Les résultats, dit-elle, « donnent une validation moléculaire à ce que nous savions en quelque sorte cliniquement : ces patients sont différents. Maintenant, nous savons que leur cerveau est également différent.
Les liens du sang
Dans la deuxième partie de l’étude, l’équipe a étudié l’ARN à partir d’échantillons de sang prélevés sur 479 personnes dans la banque de données de l’Initiative des marqueurs de progression de la maladie de Parkinson et les a comparés à 195 témoins.
« Nous voulions voir quel était le chevauchement entre le cerveau et le sang », explique Irmady.
Ils ont découvert que des centaines d’ARN étaient significativement régulés à la hausse ou à la baisse dans le sang des personnes atteintes de la maladie de Parkinson ; et remarquablement, ces modifications de l’ARN étaient modifiées de la même manière dans le caudé et le putamen. De nombreux ARN censés jouer un rôle dans les fonctions des cellules nerveuses cérébrales étaient en fait les ARN les plus altérés détectés dans le sang. Ces ARN liés à la fonction des cellules nerveuses ont également changé davantage dans le sang avec l’aggravation de la gravité de la maladie. De même, les ARN associés à la démence dans le caudé ont également été modifiés dans le même sens dans le sang de patients vivants souffrant de problèmes cognitifs.
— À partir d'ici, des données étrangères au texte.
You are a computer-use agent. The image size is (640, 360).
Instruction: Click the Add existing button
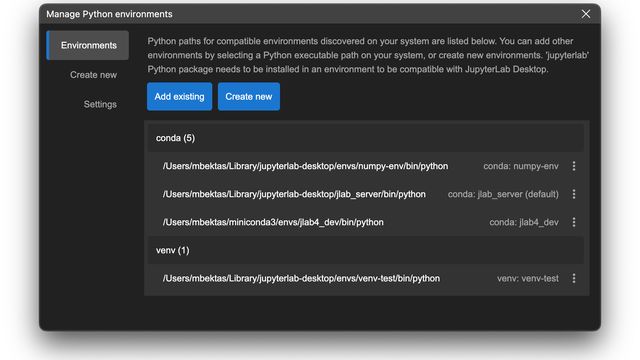coord(180,96)
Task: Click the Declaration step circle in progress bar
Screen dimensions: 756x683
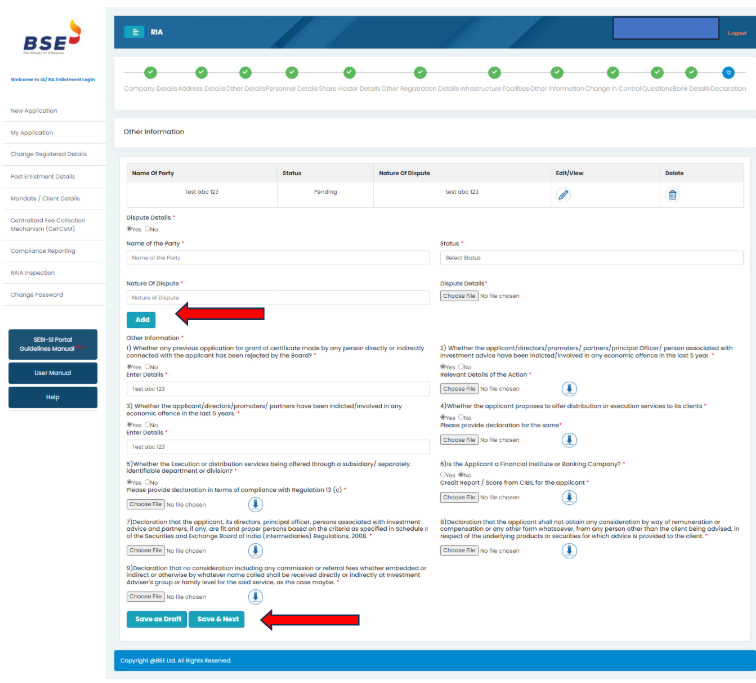Action: (728, 72)
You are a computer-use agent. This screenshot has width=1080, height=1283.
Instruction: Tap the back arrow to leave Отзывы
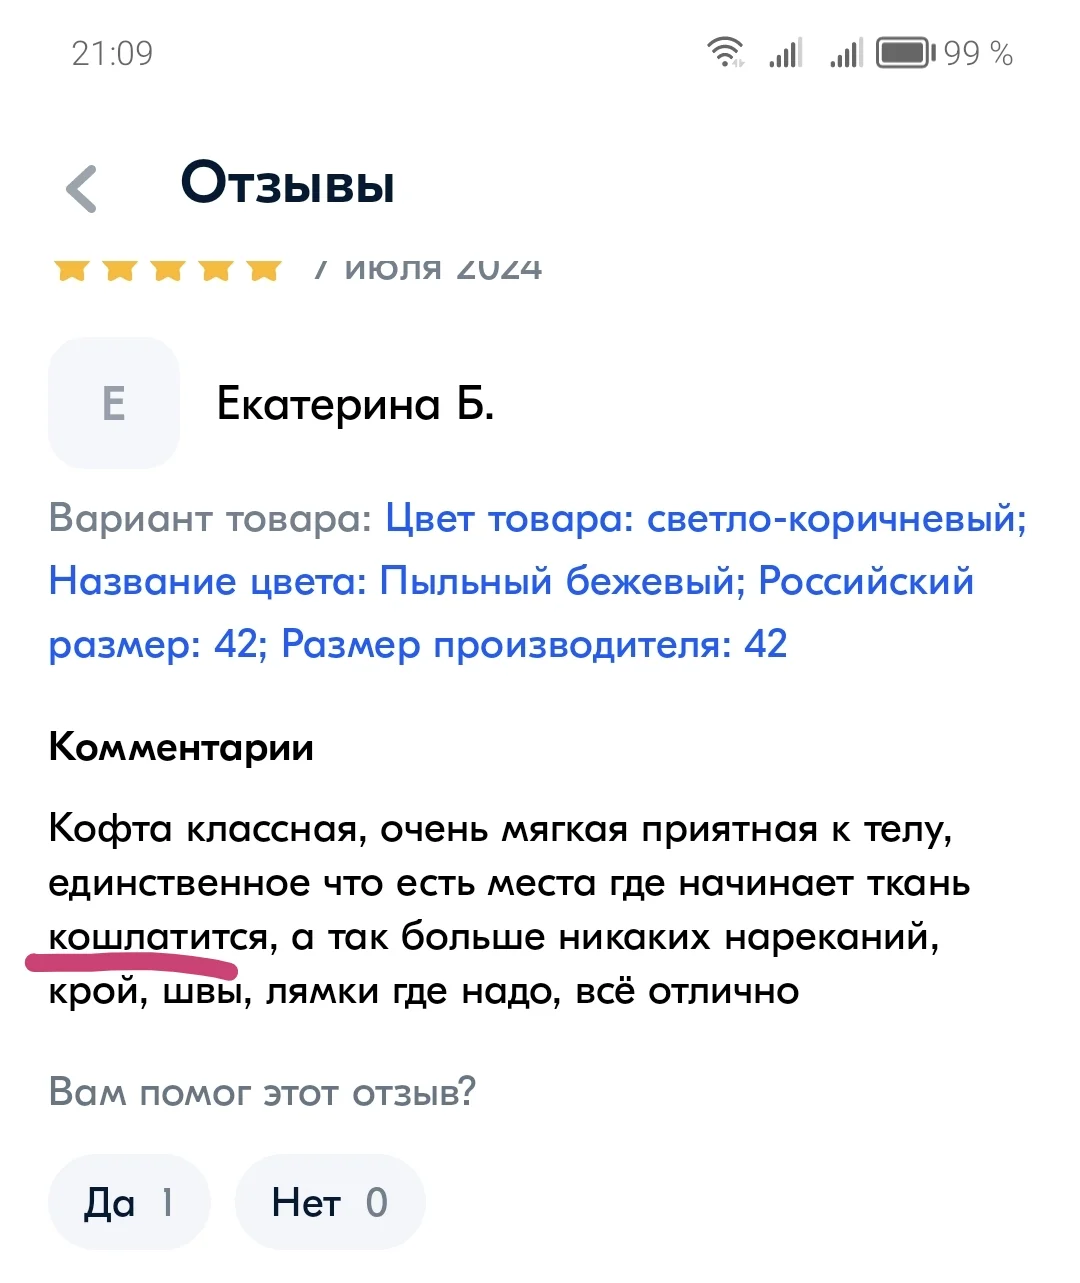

Les chercheurs ont également constaté que le sang différait entre ceux qui avaient un début plus jeune et un début plus tardif de la maladie. Tout comme le cerveau des personnes atteintes de la maladie de Parkinson plus tardivement a montré plus de modifications de l’ARN, il en a été de même pour le sang des patients vivants atteints de la maladie de Parkinson.
Bien qu’ils aient été « excités de remarquer cette concordance entre le sang et le cerveau », dit Irmady, « nous ne savons pas vraiment pourquoi cela se produit. Est-ce que certains des ARN du cerveau se reflètent simplement dans le sang, ou est-ce que la maladie de Parkinson est multisystémique une maladie qui a des modèles communs d’expression génique dans différents systèmes du corps ? »
Bien que de telles questions demeurent, Irmady a de grands espoirs pour les possibilités qui pourraient se développer à partir de leurs découvertes, y compris des outils pour prédire l’évolution de la maladie et de nouvelles voies de traitement. « Je pense que nos découvertes susciteront de l’enthousiasme quant à la promesse d’études axées sur le sang pour la maladie de Parkinson », dit-elle.